Amour: o que fica quando o resto vai

2/03/2013


















Amour, difícil saber o que dizer. A sensação é a de ter entrado no cinema com 22 anos e ter saído com 85. Um peso, um peso terrível, peso de realidade nua, sem maquiagens, exageros ou trilhas sonoras. Delicadamente devastador: o amor enquanto salvação e condenação simultâneas. Naufrágio compartilhado, resgate mútuo (ou, ao menos, tentativa de). O que fica quando o resto vai?
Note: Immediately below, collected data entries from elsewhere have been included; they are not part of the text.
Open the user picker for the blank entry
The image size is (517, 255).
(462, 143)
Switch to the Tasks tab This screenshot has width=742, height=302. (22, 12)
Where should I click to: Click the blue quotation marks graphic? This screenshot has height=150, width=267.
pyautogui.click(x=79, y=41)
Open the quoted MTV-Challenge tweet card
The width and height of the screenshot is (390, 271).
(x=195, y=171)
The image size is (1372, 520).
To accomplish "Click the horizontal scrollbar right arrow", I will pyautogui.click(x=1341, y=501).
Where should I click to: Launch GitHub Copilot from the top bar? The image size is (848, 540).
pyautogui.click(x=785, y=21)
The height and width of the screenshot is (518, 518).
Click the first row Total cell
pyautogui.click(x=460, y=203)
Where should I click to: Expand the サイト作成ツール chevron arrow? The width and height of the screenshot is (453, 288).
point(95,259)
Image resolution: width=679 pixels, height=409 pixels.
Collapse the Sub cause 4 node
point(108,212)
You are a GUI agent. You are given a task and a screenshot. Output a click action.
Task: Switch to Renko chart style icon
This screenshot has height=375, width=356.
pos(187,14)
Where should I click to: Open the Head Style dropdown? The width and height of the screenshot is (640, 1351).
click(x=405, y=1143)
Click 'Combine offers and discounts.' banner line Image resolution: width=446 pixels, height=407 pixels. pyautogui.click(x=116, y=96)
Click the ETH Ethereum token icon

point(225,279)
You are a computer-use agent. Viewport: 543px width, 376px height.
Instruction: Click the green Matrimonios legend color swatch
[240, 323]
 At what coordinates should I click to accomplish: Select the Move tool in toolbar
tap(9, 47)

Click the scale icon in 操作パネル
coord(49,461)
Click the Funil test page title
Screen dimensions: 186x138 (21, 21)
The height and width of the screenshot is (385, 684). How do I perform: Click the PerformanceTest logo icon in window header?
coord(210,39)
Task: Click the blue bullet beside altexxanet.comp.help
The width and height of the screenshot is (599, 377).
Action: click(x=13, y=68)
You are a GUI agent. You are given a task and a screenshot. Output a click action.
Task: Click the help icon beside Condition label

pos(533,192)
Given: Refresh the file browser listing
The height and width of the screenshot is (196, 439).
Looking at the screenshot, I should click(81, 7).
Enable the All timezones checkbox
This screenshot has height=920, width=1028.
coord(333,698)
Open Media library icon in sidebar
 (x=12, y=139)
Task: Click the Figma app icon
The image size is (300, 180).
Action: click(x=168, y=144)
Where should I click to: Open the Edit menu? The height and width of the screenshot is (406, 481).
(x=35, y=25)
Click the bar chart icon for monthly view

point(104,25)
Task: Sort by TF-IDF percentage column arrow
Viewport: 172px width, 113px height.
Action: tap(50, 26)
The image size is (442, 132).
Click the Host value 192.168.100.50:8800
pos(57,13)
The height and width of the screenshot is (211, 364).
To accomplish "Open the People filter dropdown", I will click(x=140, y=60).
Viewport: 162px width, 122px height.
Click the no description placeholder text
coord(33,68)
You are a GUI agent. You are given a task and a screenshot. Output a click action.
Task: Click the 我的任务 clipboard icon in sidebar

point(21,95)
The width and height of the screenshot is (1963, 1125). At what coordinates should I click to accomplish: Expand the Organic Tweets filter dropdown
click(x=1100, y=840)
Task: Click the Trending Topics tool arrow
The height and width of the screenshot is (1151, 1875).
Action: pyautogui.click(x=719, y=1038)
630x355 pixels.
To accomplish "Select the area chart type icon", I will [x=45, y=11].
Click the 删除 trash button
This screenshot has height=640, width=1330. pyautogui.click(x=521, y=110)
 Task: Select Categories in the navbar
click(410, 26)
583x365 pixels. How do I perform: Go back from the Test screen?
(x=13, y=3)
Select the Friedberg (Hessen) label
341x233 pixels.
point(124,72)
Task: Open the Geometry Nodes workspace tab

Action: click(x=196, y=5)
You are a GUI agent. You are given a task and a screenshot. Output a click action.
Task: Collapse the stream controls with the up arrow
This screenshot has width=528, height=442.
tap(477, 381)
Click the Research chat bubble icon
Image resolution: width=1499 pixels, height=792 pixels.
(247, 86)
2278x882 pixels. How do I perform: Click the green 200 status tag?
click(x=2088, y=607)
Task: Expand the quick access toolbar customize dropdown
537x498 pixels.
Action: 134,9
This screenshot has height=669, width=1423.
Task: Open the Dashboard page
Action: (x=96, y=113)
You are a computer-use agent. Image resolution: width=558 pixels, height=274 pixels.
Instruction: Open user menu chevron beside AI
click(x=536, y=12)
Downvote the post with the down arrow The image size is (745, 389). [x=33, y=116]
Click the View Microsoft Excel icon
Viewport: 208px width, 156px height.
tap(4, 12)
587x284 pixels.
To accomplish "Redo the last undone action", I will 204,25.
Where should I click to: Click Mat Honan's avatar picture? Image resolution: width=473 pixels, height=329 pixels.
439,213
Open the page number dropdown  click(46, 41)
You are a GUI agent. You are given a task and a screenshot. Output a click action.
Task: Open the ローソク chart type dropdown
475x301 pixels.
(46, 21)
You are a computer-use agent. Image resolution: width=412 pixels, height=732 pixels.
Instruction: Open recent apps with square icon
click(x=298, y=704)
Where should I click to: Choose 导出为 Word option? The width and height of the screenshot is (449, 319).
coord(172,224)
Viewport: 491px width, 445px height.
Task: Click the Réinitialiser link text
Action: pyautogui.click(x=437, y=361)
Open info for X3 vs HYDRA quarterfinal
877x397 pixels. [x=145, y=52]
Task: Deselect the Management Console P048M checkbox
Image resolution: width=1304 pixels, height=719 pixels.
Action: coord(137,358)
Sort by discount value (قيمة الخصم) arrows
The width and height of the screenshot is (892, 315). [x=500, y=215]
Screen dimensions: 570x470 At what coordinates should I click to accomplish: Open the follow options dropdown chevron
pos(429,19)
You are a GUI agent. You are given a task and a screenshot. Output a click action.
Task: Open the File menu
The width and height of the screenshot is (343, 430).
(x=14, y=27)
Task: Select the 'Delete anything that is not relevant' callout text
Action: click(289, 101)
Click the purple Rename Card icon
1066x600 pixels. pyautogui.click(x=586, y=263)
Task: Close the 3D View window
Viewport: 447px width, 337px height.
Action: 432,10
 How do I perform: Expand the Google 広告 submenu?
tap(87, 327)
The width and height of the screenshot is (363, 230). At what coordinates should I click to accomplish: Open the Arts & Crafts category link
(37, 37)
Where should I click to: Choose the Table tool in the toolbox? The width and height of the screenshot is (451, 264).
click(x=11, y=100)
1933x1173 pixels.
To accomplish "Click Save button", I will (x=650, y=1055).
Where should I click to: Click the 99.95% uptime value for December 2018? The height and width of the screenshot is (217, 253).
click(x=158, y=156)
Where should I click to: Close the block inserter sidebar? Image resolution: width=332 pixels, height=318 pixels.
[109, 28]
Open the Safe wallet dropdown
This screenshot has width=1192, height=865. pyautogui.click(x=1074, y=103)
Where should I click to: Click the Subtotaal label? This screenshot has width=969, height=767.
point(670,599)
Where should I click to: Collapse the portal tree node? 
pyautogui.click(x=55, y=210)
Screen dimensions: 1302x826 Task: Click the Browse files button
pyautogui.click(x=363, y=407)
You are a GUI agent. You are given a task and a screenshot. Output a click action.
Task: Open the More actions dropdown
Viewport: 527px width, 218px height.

No fim das contas, mesmo a morte dominando cada uma das cenas, entre silêncios e diálogos, mesmo a morte ocupando a tela inteira, o verdadeiro personagem principal não é ela, é o amor, aquele que fica camuflado, subentendido, aparecendo discretamente numa brechinha qualquer bem pequena, mas que não se permite ser vencido. Ainda que o silêncio cresça, ainda que o diálogo vá, paulatinamente, se transformando em monólogo enquanto as palavras de Anne se desmontam na própria boca... Resta o cuidado mudo, o cuidado contínuo, insistente, contra todas as circunstâncias, resistindo vivo.

Se, por um lado, é visível que a doença e a morte tornam quase impossível a sobrevivência de qualquer outra coisa (como mostrado no momento em que Georges sugere à filha que falem de outro assunto, e ela - com um rosto molhado de choro e um olhar doloridíssimo - pergunta "falar de quê?", lembrando que já não existe essa possibilidade, já não existem outros assuntos possíveis), por outro lado, fica marcada a cena terrivelmente triste e bonita em que Georges estimula Anne a cantar: "sur le pont d'Avignon, on y danse, on y danse..." Dançar sobre a ponte! Mesmo no meio dessa travessia dolorosa que é a velhice, no meio dessa ponte na qual ninguém quer pisar, na qual todos tentam inutilmente recuar, mesmo nela: continuar dançando... quase sem voz, quase sem fôlego, quase sem pernas, mas continuar dançando.

O amor: esse capturar da pomba, contra a vontade, quando se sabe que já não há mais caminhos? O travesseiro tão necessário sobre o rosto já condenado pelo tempo? Ou, ao redor do cadáver se decompondo cruamente, sozinho em uma casa de passados, a delicadeza das flores coloridas? É discretamente que Haneke (sempre tão avesso às doçuras desnecessárias) deixa transparecer essa delicadeza, feito uma fresta entre os concretos da realidade. Seco, direto, sem apelos na forma de pintar a tristeza e o afeto, não permitindo que eles escorram nenhum centímetro a mais do que deveriam. Entre o vazio dos cômodos e o vazio da trilha sonora, uma tentativa de canto, uma fala engatinhada (cada vez mais impossível), uma lembrança de música que faz o presente pesar no peito como um piano calado. Em Georges, quantas histórias ainda não contadas? Quanto de si não compartilhado? Quanto de si morrendo na morte do outro?

Por fim, quando chegam os créditos, a gente fica lá parado, tentando também não morrer junto e aceitar que - como disse uma senhora do meu lado no cinema - "é a vida". Confesso até que, no que ela disse isso, algo em mim gritou, lá do fundo dos meus pequenos 22 anos: "como assim é a vida? Não pode ser a vida!"  Mas é...  Dói tanto quanto os gemidos de Anne, mas é tão bonita quanto cada foto do antigo álbum de fotografias. E a gente dança, apesar de.